What is required:
Return the line containing "The height and width of the screenshot is (600, 1000)." and all lines after it exactly; stop at the end of the material.

Supplied material:
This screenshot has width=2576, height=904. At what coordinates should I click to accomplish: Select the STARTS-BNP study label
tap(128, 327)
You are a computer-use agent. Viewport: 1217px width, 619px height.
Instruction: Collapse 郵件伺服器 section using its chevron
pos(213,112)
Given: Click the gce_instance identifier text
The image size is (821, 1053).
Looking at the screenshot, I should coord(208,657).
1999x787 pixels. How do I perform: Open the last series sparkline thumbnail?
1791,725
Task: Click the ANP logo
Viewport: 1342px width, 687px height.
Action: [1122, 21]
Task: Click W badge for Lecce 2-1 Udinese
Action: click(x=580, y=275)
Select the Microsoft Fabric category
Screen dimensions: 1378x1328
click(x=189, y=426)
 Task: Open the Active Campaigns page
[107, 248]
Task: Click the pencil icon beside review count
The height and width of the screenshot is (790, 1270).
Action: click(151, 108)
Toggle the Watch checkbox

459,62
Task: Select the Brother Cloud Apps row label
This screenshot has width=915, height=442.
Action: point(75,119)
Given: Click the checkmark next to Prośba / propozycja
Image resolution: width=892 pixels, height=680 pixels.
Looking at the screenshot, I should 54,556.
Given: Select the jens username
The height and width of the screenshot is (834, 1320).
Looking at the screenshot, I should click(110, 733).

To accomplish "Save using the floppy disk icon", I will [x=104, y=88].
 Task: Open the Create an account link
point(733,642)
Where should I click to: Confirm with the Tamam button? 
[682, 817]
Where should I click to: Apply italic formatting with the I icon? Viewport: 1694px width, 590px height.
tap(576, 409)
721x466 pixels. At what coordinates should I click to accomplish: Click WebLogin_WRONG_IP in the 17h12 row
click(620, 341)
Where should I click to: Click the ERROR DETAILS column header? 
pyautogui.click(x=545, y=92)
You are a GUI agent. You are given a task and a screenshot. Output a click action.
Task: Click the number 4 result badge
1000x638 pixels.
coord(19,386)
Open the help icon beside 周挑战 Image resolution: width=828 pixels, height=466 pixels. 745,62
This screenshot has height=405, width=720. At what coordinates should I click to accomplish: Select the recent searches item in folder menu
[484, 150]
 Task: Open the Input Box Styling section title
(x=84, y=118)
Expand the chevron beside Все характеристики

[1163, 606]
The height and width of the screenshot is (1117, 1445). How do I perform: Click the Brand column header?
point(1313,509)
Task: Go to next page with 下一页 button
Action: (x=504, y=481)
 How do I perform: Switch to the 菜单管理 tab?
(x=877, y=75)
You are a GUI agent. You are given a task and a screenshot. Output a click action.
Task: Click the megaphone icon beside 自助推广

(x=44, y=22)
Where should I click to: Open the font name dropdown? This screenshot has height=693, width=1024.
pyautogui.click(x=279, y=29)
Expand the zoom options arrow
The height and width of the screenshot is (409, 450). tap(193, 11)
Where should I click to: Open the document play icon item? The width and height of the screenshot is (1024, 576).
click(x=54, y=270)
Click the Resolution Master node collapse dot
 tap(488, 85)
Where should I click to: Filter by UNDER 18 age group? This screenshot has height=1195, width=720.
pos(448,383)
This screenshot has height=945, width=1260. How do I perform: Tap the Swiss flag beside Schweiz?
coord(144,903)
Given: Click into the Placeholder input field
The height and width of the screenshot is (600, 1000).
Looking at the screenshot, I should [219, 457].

Answer to this exercise:
The height and width of the screenshot is (600, 1000).
Looking at the screenshot, I should [219, 457].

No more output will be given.